Task item A
In the passage about Perry Budovitch, when did the writer learn that Perry had been fighting cancer?
Task item B
List every term from Jewish religious tradition used in the passage about Perry Budovitch, including abbreviations.

Running the Toronto Marathon in Memory of Perry Budovitch Z"L
I knew Perry Budovitch for one and a half years, maybe two years tops. We would see each other in the morning for prayer at Shul. He would be there every day to say Kaddish in memory of his late father. We wouldn’t talk much but Perry would always give me a warm smile and a wave. These were very minor interactions but they were enough for me to realize just how kind of a man he was.
But it wasn’t just me he was kind to. Perry loved the whole Jewish community of Thornhill. And the whole Jewish community loved him back.
It was in the summer of 2018 that I found out Perry had been fighting cancer for a while—just days after a beautiful Shabbat lunch at his and his wife, Anna’s, house. And with this discovery I felt incredibly sad. Sad because someone who I had grown fond of was battling a life-threatening disease.

[Recorded data]
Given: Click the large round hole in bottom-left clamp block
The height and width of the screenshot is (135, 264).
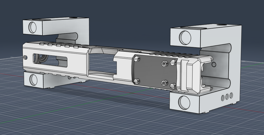Looking at the screenshot, I should pyautogui.click(x=33, y=80).
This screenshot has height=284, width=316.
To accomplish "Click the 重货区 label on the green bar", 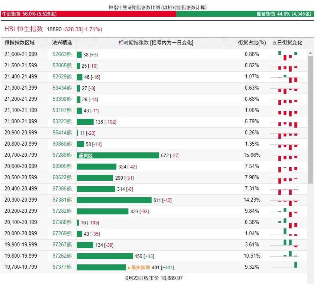I will pos(85,156).
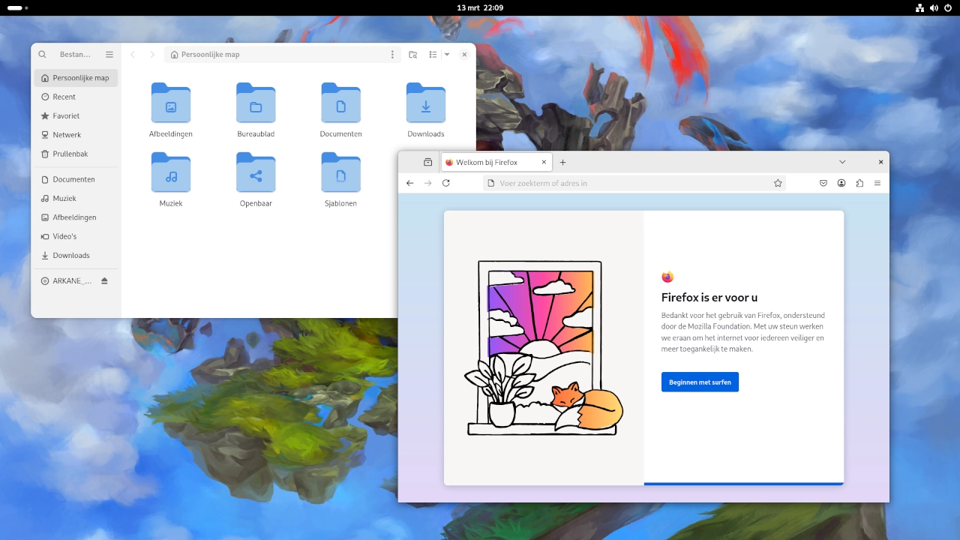Reload the current Firefox page
The height and width of the screenshot is (540, 960).
(x=446, y=182)
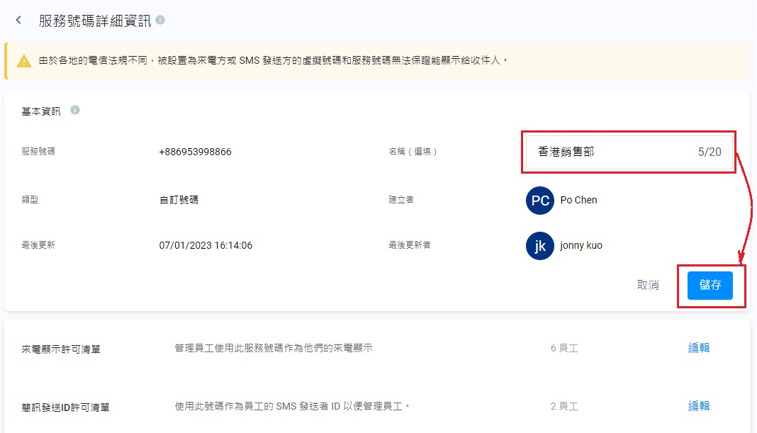The image size is (757, 433).
Task: Click the 簡訊發送ID許可清單 row title
Action: coord(65,407)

Exercise response A
In the summer of 2018.

Exercise response B
Z"L, Shul, Kaddish, Shabbat